We have shown negative correlations between ERCC6L mRNA expression levels and its promoter methylation in most cancers, excluding PAAD (Fig. S20). We assumed that other regulatory mechanisms besides promoter methylation modulated ERCC6L mRNA expression. Thus, more investigations are required to be performed on PAAD patients. The ERCC6L promoter was hypomethylated in HCC, which may result in increased ERCC6L expression levels in HCC tissues than in normal compartments [22]. Consistent with this prior finding, our analysis of BRCA patients depicted that ERCC6L levels were inversely correlated with promoter methylation levels. Notably, higher methylation levels of the ERCC6L promoter resulted in favorable outcomes for BRCA patients. This observation suggested that gene modulation at the transcriptional level is a key process in regulating ERCC6L expression. Deciphering the methods by which ERCC6L promoter activity is regulated may offer a greater understanding of the complexity of ERCC6L dysregulation in cancer. Moreover, identifying the DNA elements responsible for the demethylation of ERCC6L could lead to the development of novel therapeutic strategies for targeting ERCC6L in cancer.

The tumor microenvironment modulates cancer progression, especially the infiltration of specific immune cells [23]. Depending on their nature, immune cells may contribute to the resistance of tumor cells to therapeutic drugs or kill tumor cells.
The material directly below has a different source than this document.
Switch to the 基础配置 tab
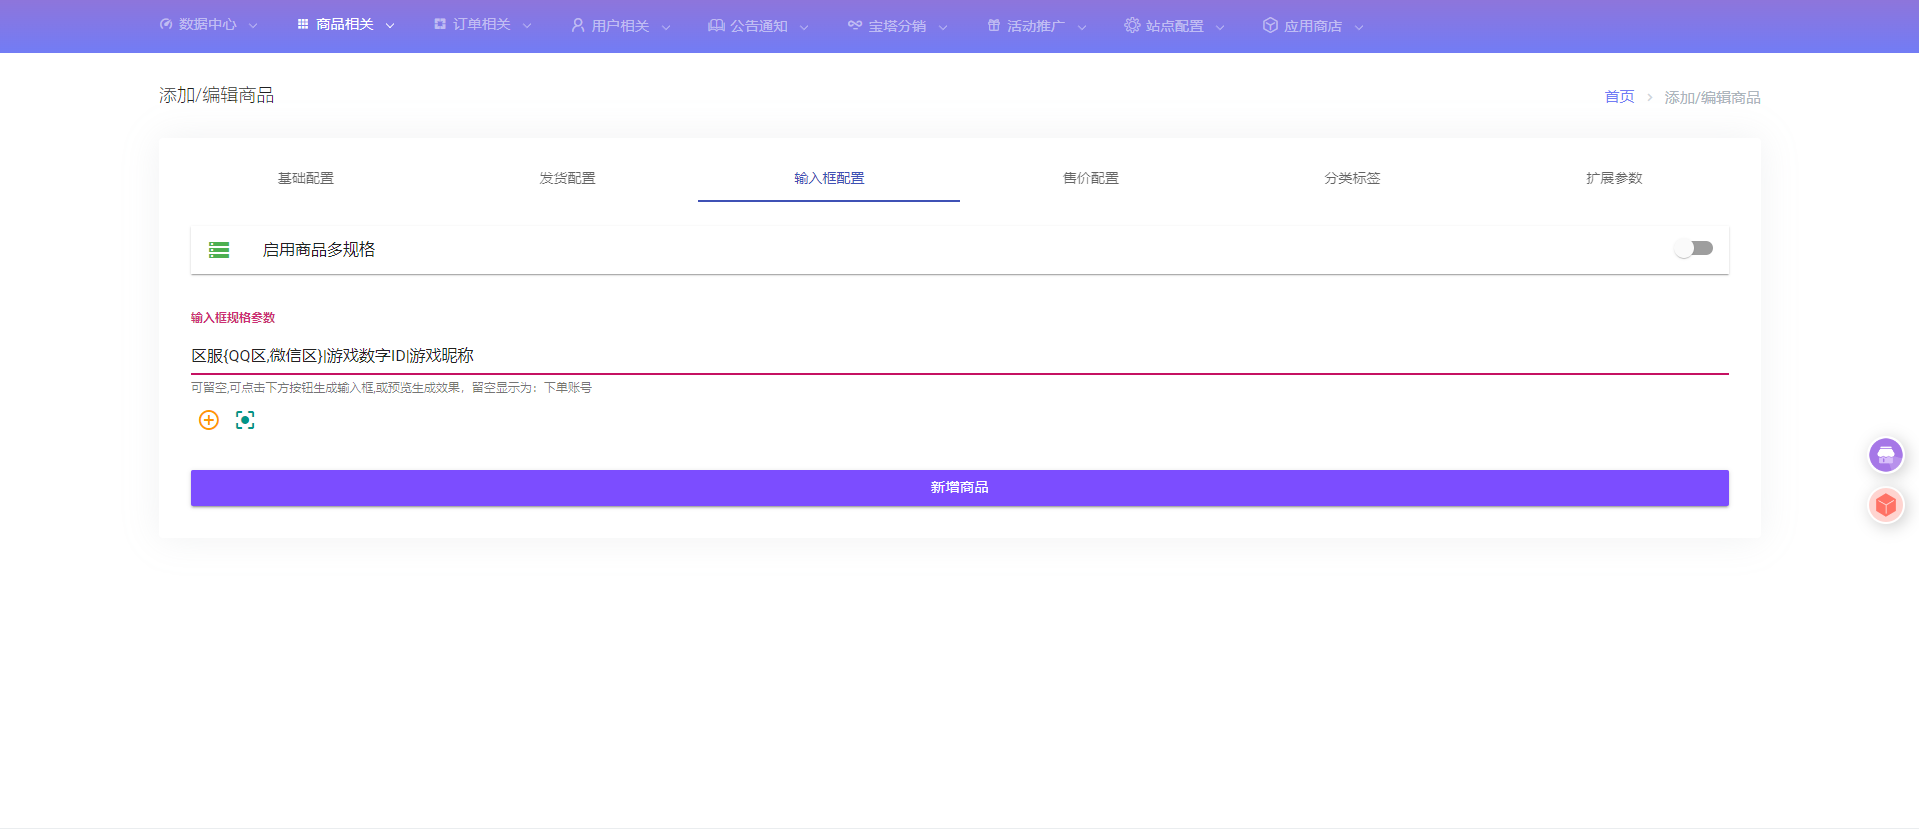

Thus, determining the types and percentage of infiltrating immune cells in the surrounding tumor microenvironment helps to determine which clinical interventions can be exploited to inhibit cancer progression. Our analysis of immune cell infiltration in different cancer types demonstrated that Th2 cells were the most common class of infiltrating immune cells positively correlated with ERCC6L expression levels. However, it has been shown that Th2 cells inhibit the growth of tumor cells [24] and hence participate in tumor immune surveillance. Therefore, evidence from other models, such as mouse xenograft models with ERCC6L-depleted cancer cells and the subsequent flow cytometric analysis of immune cell percentages, can be utilized to elucidate better the correlations between ERCC6L expression levels and immune cell infiltration.

The present study had several limitations that should be noted. For some rare cancer types, like CHOL and READ, the patient sample sizes were limited, which may have resulted in inaccurate analyses. In addition, more databases with larger sample sizes should be included in future studies to obtain a better overview and validate our results. We only included ERCC6L mRNA levels in our study because transcriptome data are more readily available on open access platforms. As the ERCC6L protein affects cancer progression, its expression pattern and correlation with patient prognosis require further examination in patient samples, for example, by performing immunohistochemistry on tissue microarrays containing normal and cancer samples or tumor samples from a diverse range of clinical stages. Moreover, our pan-cancer analysis results were derived from bioinformatics approaches. Additional experiential evidence is needed to determine the effects of inhibiting ERCC6L on the progression of cancers of interest.